ESP32 Mini OLED Webcam Stream

16 Apr 2026(Updated 8 May 2026)

A tiny OLED display connected to an ESP32 showing a live webcam feed in a dithered 1-bit pixel style, streamed wirelessly from the browser over Wi-Fi.

What started as curiosity about small displays turned into a full creative tech experiment. The ESP32 hosts a web page over HTTPS (so mobile browsers allow camera access), and the browser handles everything: face detection, dithering, style rendering. The ESP32 just receives a 1024-byte frame and draws it.
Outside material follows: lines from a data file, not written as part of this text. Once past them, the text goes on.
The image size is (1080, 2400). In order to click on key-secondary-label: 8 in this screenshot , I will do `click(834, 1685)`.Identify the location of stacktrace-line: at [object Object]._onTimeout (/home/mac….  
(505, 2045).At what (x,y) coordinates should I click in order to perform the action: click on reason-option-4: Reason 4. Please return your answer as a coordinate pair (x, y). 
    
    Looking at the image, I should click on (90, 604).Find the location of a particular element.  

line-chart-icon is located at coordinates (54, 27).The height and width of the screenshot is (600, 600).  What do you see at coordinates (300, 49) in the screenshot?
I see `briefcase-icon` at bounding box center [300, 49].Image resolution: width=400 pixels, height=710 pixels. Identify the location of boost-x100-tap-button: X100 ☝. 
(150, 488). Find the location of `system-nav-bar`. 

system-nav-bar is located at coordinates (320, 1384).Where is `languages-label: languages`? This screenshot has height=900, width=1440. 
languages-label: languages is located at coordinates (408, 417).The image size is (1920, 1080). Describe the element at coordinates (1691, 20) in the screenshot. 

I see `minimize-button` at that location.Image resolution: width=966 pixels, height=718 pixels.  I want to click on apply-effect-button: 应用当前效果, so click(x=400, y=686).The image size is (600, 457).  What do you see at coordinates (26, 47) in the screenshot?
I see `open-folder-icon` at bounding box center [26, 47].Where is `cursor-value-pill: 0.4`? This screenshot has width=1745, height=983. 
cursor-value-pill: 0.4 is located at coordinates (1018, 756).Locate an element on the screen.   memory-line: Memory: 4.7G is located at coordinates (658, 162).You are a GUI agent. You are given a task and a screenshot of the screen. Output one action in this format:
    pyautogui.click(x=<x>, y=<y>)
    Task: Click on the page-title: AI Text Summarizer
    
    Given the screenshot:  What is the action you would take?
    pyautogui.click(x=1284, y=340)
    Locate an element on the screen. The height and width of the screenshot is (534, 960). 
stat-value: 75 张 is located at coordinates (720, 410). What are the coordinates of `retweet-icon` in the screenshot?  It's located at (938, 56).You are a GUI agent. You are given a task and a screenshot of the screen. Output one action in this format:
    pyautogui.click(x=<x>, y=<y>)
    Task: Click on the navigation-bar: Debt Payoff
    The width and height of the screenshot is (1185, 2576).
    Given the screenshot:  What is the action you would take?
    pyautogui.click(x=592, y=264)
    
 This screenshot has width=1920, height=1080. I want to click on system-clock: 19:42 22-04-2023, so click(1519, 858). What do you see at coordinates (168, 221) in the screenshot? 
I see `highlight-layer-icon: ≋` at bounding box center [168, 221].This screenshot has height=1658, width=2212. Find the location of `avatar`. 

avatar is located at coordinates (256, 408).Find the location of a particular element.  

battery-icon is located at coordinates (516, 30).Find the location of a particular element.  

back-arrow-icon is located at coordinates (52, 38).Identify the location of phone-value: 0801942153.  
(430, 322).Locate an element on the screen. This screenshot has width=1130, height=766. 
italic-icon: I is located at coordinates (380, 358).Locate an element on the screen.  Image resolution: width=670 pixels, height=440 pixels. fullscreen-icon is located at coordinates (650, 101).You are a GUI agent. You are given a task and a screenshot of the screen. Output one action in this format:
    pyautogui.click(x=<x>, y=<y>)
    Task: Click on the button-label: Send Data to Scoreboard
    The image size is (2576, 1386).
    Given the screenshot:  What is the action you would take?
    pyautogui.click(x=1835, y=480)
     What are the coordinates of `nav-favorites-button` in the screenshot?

The entire project lives in a single Arduino sketch file on purpose. I wanted someone who's never touched an ESP32 before to be able to open one file, paste in their WiFi credentials and a certificate, and hit upload. No library maze, no folder structure to get wrong. If you can get the Arduino IDE running, you can get this working.


It works on phones too. You can walk around with your iPhone or Android, watching this tiny screen try to make sense of your face at one bit per pixel. The result is lo-fi, sometimes barely recognizable, and honestly pretty funny.

Seven styles are live-switchable: Dithered, Edges, Motion Trail, Scanlines, Skull, Glitch, and SHODAN (from the classic game System Shock). The last two use MediaPipe Face Landmarker to track facial features and overlay custom graphics.

Built with an ESP32 dev board, a 0.96-inch SSD1306 OLED, and four jumper wires.